(TASK TO CARRY OUT): Format the listing below as a two-column CSV with the headers "instruction" and "response," with one row per item: the item's text in the first field and its answer in the second, each enclosed in quotation marks and with line breaks replaced by spaces. Omit the pictures from the output.

════

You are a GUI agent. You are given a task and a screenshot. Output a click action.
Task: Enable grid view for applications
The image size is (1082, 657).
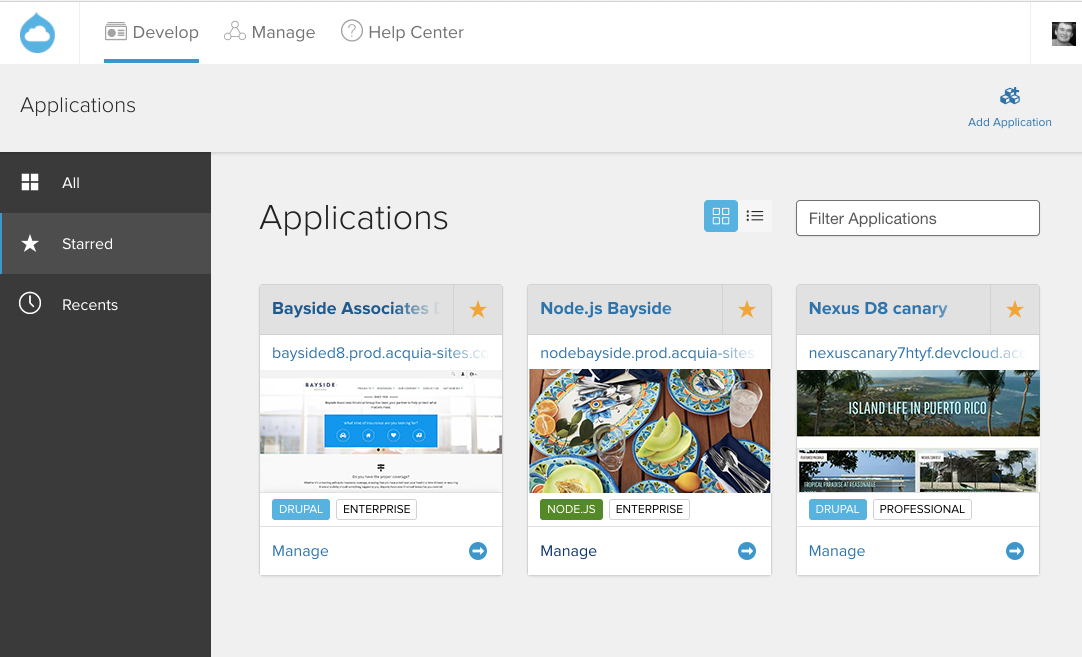click(720, 215)
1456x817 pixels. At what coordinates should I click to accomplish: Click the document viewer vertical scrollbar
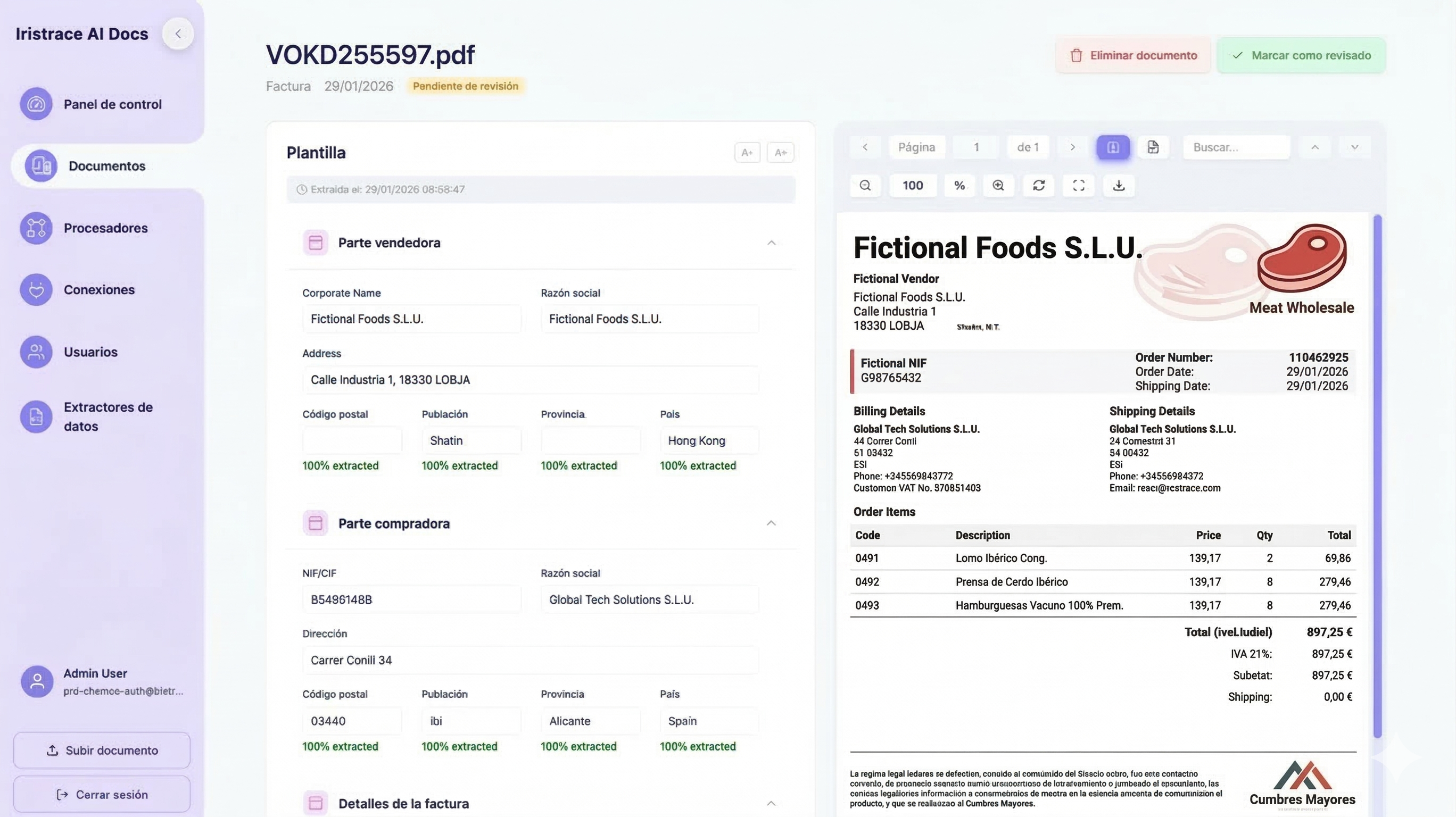(1377, 474)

════

(SOLUTION TO THIS PROBLEM):
instruction,response
"You are a GUI agent. You are given a task and a screenshot. Output a click action. Task: Enable grid view for applications The image size is (1082, 657).","click(720, 215)"
"1456x817 pixels. At what coordinates should I click to accomplish: Click the document viewer vertical scrollbar","(1377, 474)"